> PROMPT
In the lines below, swap every "input field" for "text box" and keep everything else unchanged. Write the lines out again without the pictures.

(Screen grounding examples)
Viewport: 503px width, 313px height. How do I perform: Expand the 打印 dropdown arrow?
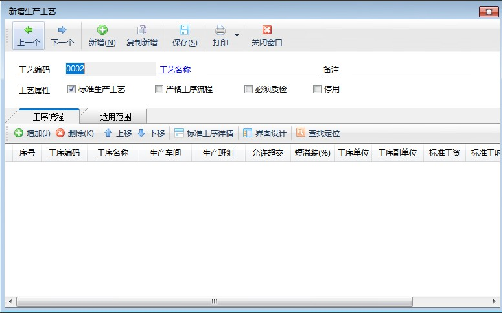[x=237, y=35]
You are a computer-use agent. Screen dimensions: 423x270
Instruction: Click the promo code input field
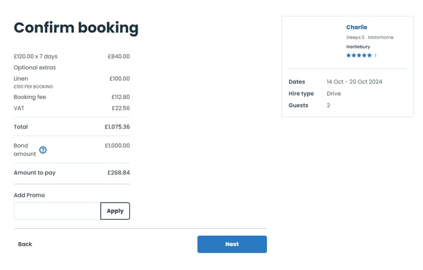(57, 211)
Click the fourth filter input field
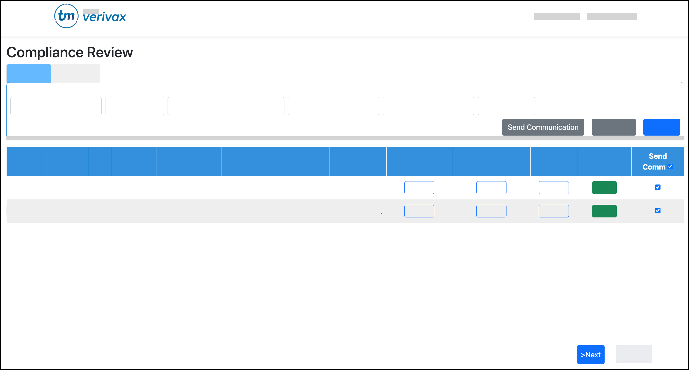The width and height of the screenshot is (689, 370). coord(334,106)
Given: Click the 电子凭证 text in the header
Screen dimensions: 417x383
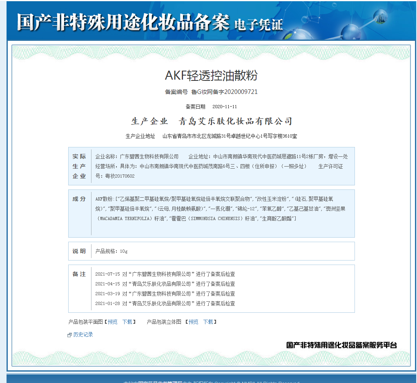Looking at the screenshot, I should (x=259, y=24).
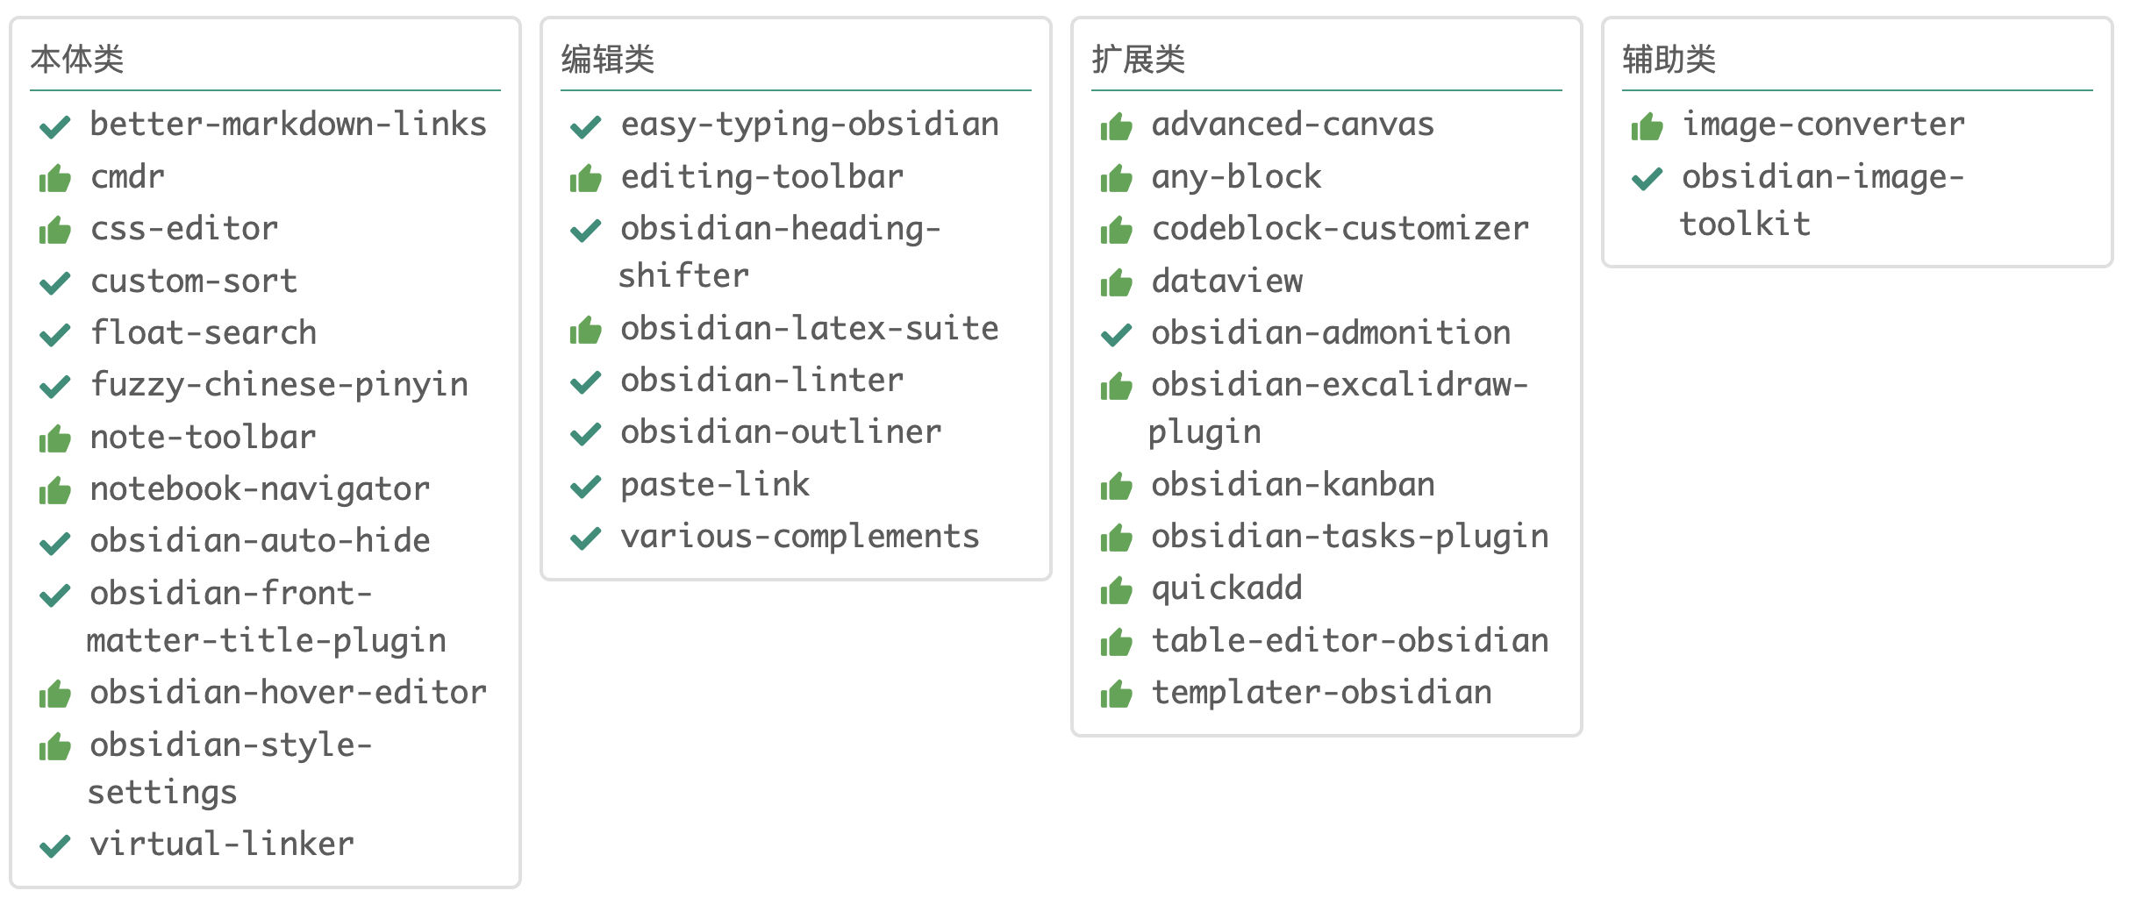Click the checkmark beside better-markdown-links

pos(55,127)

> RESPONSE TO THE TASK
Viewport: 503px width, 313px height. How do I perform: Expand the 打印 dropdown arrow?
[x=237, y=35]
You are a computer-use agent. Screen dimensions: 423x270
Instruction: Click the promo code text box
(57, 211)
Click the fourth filter text box
The width and height of the screenshot is (689, 370). coord(334,106)
Given: Click the 电子凭证 text in the header
Screen dimensions: 417x383
Looking at the screenshot, I should (x=259, y=24).
Click the checkmark beside better-markdown-links

pos(55,127)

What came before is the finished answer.